Processing Millions of Events from Thousands of Aircraft with One Declarative Pipeline

Every second, tens of thousands of aircraft generate IoT events across the globe—from a small Cessna carrying four tourists over the Grand Canyon to an Airbus A380 departing Frankfurt with 570 passengers, broadcasting location, altitude, and flight path on its transatlantic route to New York.

Like air traffic controllers who must continuously update complex flight paths as weather and traffic conditions evolve, data engineers require platforms that can handle high-throughput, low-latency, mission-critical avionic data streams. For neither of these mission-critical systems is pausing processing an option.

Building such data pipelines meant wrestling with hundreds of lines of code, managing compute clusters, and configuring complex permissions to get ETL working. Those days are over. With Lakeflow Declarative Pipelines, you can build production-ready streaming pipelines in minutes using plain SQL (or Python, if you prefer that), running on serverless compute with unified governance and fine-grained access control.

This article walks you through the architecture of transportation, logistics, and freight use cases. It demonstrates a pipeline that ingests real-time avionics data from all aircraft currently flying over North America, processing live flight status updates with just a few lines of declarative code.

Real-World Streaming at Scale

Most streaming tutorials promise real-world examples but deliver synthetic datasets that overlook production-scale volume, velocity and variety. The aviation industry processes some of the world’s most demanding real-time data streams–aircraft positions update multiple times per second with low-latency requirements for safety-critical applications.

The OpenSky Network, a crowd-sourced project from researchers at the University of Oxford and other research institutes, provides free access to live avionics data for non-commercial use. This allows us to demonstrate enterprise-grade streaming architectures with genuinely compelling data.

While tracking flights on your phone is casual fun, the same data stream powers billion-dollar logistics operations: port authorities coordinate ground operations, delivery services integrate flight schedules into notifications, and freight forwarders track cargo movements across global supply chains.

Architectural Innovation: Custom Data Sources as First-Class Citizens

Traditional architectures require significant coding and infrastructure overhead to connect external systems to your data platform. To ingest third-party data streams, you typically need to pay for third party SaaS solutions or develop custom connectors with authentication management, flow control and complex error handling.

In the Data Intelligence Platform, Lakeflow Connect addresses this complexity for enterprise business systems like Salesforce, Workday, and ServiceNow by providing an ever-growing number of managed connectors that automatically handle authentication, change data capture, and error recovery.

The OSS foundation of Lakeflow, Apache Spark™, comes with an extensive ecosystem of built-in data sources that can read from dozens of technical systems: from cloud storage formats like Parquet, Iceberg, or Delta.io to message buses like Apache Kafka, Pulsar or Amazon Kinesis. For example, you can easily connect to a Kafka topic using spark.readStream.format("kafka"), and this familiar syntax works consistently across all supported data sources.

However, there’s a gap when accessing third-party systems via arbitrary APIs, falling between enterprise systems that Lakeflow Connect covers and Spark’s technology-based connectors. Some services provide REST APIs that don’t fit either category, yet organizations need this data in their lakehouse.

The task: How would this sentence from the aviation pipeline article read in Spanish: "Most streaming tutorials promise real-world examples but deliver synthetic datasets that overlook production-scale volume, velocity and variety."? The data after the aviation pipeline article is separate material with no connection to it.

Records provided:
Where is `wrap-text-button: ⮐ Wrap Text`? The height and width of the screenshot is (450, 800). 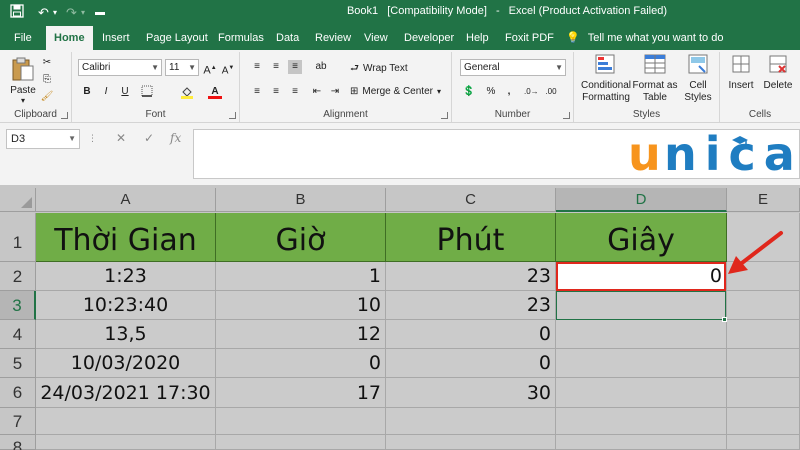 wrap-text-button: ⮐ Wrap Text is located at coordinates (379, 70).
...
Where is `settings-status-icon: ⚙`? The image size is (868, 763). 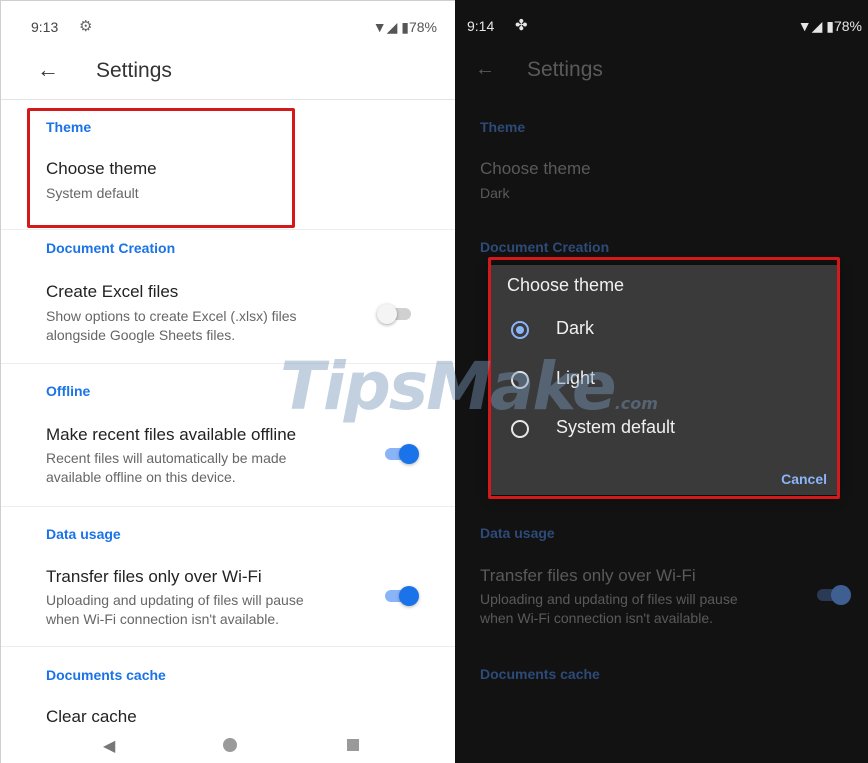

Finished exercise: La mayoría de los tutoriales de streaming prometen ejemplos del mundo real, pero ofrecen conjuntos de datos sintéticos que pasan por alto el volumen, la velocidad y la variedad a escala de producción.